[t4b-ticker]

Solo Brands stock target cut to $3 from $4, maintains neutral stance

Share:
Solo Brands stock target cut to $3 from $4, maintains neutral stance
© Reuters.

On Friday, Piper Sandler adjusted its outlook on Solo Brands (NYSE:DTC), a direct-to-consumer lifestyle brand company, by lowering its price target from $4.00 to $3.00, while reiterating a Neutral rating on the stock. The revision follows the company’s fourth-quarter earnings, which aligned with the previously announced negative results from early January.

The company experienced a sales decline of 16%, attributed primarily to a 21% year-over-year decrease in direct-to-consumer (DTC) sales.

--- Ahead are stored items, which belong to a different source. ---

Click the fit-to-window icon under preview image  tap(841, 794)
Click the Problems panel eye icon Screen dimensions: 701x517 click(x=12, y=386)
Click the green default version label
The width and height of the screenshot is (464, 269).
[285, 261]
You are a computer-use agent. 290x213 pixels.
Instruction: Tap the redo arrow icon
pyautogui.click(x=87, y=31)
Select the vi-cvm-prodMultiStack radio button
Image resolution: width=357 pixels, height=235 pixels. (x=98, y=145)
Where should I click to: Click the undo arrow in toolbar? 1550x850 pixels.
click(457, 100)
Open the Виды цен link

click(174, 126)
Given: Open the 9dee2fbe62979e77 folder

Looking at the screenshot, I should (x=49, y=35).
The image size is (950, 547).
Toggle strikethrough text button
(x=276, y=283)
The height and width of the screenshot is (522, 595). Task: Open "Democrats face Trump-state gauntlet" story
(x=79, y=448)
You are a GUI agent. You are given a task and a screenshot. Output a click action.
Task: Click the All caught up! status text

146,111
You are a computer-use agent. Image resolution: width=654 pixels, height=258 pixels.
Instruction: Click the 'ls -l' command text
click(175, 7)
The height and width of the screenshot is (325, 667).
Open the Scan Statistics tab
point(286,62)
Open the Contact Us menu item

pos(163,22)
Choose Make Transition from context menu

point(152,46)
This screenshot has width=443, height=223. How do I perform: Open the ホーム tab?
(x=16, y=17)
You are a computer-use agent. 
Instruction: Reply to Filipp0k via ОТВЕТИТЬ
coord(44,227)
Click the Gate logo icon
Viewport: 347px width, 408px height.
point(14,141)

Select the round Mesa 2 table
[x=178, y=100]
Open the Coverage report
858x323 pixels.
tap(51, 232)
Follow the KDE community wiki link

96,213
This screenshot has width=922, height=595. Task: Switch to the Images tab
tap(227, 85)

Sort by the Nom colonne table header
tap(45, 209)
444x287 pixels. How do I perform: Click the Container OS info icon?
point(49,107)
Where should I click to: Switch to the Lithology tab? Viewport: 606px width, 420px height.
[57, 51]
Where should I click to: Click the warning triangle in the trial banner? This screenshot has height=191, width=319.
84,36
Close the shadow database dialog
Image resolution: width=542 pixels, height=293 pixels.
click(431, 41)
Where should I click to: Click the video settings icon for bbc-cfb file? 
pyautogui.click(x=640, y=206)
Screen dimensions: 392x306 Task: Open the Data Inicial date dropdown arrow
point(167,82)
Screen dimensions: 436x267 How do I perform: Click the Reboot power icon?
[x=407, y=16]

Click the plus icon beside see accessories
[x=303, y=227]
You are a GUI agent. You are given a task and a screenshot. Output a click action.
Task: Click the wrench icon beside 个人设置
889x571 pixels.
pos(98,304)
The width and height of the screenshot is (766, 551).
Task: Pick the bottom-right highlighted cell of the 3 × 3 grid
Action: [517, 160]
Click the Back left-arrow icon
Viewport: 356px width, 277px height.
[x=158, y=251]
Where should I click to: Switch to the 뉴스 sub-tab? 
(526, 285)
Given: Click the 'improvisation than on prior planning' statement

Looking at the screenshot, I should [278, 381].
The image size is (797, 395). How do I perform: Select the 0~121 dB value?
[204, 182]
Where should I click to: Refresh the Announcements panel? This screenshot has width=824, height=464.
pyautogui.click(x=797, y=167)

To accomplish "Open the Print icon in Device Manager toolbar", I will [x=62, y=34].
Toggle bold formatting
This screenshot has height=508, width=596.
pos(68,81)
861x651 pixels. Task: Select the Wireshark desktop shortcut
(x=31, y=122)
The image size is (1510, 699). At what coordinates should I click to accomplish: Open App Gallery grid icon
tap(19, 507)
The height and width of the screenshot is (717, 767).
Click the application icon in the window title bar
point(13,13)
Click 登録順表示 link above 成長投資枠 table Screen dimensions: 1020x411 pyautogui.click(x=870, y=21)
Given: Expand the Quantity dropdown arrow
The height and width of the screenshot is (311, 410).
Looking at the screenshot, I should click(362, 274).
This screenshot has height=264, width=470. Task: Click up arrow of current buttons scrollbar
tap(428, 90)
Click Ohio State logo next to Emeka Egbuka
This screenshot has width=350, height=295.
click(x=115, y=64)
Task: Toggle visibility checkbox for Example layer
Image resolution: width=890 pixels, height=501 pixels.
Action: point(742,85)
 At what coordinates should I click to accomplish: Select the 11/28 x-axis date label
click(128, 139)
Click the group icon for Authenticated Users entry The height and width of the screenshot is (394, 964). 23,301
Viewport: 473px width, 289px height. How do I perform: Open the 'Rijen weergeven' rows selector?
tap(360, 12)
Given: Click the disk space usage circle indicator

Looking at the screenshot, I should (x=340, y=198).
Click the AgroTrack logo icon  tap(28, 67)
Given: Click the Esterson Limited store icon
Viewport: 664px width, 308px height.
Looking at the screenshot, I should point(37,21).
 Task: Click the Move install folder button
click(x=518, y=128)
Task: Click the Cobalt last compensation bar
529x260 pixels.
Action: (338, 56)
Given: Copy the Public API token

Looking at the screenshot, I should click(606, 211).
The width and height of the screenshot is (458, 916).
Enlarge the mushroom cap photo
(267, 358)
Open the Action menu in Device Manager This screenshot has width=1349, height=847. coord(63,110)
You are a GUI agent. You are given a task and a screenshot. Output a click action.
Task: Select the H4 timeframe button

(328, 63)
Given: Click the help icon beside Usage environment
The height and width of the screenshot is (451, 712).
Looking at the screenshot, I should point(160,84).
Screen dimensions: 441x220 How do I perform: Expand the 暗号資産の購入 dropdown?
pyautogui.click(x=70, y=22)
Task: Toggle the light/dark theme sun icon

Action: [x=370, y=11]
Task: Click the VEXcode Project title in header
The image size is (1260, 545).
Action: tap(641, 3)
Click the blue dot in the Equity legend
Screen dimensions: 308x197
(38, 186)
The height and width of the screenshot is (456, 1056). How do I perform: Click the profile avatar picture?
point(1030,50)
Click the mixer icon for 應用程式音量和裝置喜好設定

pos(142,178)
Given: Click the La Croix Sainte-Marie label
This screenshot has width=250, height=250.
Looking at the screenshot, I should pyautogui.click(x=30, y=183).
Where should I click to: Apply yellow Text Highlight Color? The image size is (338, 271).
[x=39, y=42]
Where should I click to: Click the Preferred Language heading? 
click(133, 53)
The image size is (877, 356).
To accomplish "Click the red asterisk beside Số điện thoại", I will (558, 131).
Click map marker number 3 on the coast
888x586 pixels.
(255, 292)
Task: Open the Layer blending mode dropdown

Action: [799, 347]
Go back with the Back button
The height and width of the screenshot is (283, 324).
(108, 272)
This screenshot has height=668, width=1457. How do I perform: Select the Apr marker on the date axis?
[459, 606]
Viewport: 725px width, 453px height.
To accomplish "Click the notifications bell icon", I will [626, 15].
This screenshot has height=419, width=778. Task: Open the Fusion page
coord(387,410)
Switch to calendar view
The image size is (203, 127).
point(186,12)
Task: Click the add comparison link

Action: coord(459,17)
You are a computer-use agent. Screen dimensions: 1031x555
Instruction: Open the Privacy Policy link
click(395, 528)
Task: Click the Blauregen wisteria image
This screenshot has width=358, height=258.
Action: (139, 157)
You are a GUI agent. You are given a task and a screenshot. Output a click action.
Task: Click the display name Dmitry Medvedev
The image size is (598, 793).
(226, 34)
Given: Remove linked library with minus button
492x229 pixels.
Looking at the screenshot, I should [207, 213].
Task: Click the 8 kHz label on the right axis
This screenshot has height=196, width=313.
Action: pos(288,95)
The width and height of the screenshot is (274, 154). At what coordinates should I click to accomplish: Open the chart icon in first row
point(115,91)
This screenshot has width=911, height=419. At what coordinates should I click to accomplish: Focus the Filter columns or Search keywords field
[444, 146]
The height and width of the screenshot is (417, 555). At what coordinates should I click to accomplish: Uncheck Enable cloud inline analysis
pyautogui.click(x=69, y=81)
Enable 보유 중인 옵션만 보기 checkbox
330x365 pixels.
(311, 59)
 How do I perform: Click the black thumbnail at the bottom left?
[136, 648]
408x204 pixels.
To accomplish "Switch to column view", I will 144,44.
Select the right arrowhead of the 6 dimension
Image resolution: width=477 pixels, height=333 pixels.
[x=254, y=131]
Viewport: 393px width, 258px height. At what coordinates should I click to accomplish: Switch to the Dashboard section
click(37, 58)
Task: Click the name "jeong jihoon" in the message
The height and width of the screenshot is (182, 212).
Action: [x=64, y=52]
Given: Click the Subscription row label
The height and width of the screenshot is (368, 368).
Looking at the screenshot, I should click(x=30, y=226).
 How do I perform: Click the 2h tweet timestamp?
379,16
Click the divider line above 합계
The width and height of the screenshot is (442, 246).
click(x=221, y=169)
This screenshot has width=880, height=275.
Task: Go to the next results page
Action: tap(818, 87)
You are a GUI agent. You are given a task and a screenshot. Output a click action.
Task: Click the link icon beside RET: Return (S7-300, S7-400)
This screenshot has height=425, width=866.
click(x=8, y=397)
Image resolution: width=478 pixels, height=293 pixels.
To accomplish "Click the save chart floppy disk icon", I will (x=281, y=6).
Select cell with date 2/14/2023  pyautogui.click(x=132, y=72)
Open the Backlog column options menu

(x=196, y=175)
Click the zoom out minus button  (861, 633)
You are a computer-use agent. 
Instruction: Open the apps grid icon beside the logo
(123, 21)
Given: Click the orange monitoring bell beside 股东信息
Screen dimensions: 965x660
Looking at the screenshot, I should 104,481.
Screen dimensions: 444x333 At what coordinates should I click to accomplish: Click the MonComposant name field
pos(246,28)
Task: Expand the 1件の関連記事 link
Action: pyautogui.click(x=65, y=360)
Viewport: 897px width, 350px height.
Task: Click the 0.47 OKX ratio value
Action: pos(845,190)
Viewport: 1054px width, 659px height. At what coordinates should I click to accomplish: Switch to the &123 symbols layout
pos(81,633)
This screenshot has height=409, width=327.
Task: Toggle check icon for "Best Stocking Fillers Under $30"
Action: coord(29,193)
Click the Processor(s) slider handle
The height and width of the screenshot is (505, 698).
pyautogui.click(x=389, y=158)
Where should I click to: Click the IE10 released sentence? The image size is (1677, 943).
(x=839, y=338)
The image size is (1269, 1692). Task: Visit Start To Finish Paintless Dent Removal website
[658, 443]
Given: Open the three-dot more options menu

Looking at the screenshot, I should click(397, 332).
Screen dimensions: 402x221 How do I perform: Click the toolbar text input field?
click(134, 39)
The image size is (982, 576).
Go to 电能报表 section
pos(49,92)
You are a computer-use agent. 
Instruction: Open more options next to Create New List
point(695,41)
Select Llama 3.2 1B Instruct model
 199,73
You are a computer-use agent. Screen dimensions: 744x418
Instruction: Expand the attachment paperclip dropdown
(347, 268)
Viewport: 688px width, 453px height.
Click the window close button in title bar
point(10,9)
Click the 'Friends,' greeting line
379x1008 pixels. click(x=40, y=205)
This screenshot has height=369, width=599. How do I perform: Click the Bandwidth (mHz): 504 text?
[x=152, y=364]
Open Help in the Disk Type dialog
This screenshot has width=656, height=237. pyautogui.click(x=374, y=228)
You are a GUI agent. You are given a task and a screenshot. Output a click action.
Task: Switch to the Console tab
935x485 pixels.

This downturn was slightly offset by a 4% year-over-year growth in wholesale, although this represented a significant slowdown from previous quarters.

The earnings call marked the first with new management, CEO Chris Metz and CFO Laura Coffey, who outlined significant changes in strategy. These changes include a narrowed focus on the Solo and Chubbies brands, an increased emphasis on innovation, a return to growth in DTC, and a comprehensive overhaul of marketing efforts.

Piper Sandler noted that the restructuring of marketing is expected to lead to considerable adjusted EBITDA pressure in the first quarter, with low single-digit margins, and a reduced full-year guidance to 10-12%.

Despite agreeing with the shift in marketing strategy and recognizing the potential for product innovation, the firm expressed concerns about the ambiguous outlook for Solo Brands over the next 12 months.

The price target adjustment to $3.00 reflects a lowered multiple assumption, changing from 7x to 6x, based on reduced estimates and an extension of the forecast period to 2025. The firm’s analysis indicates caution due to the current uncertain trajectory of Solo Brands’ performance.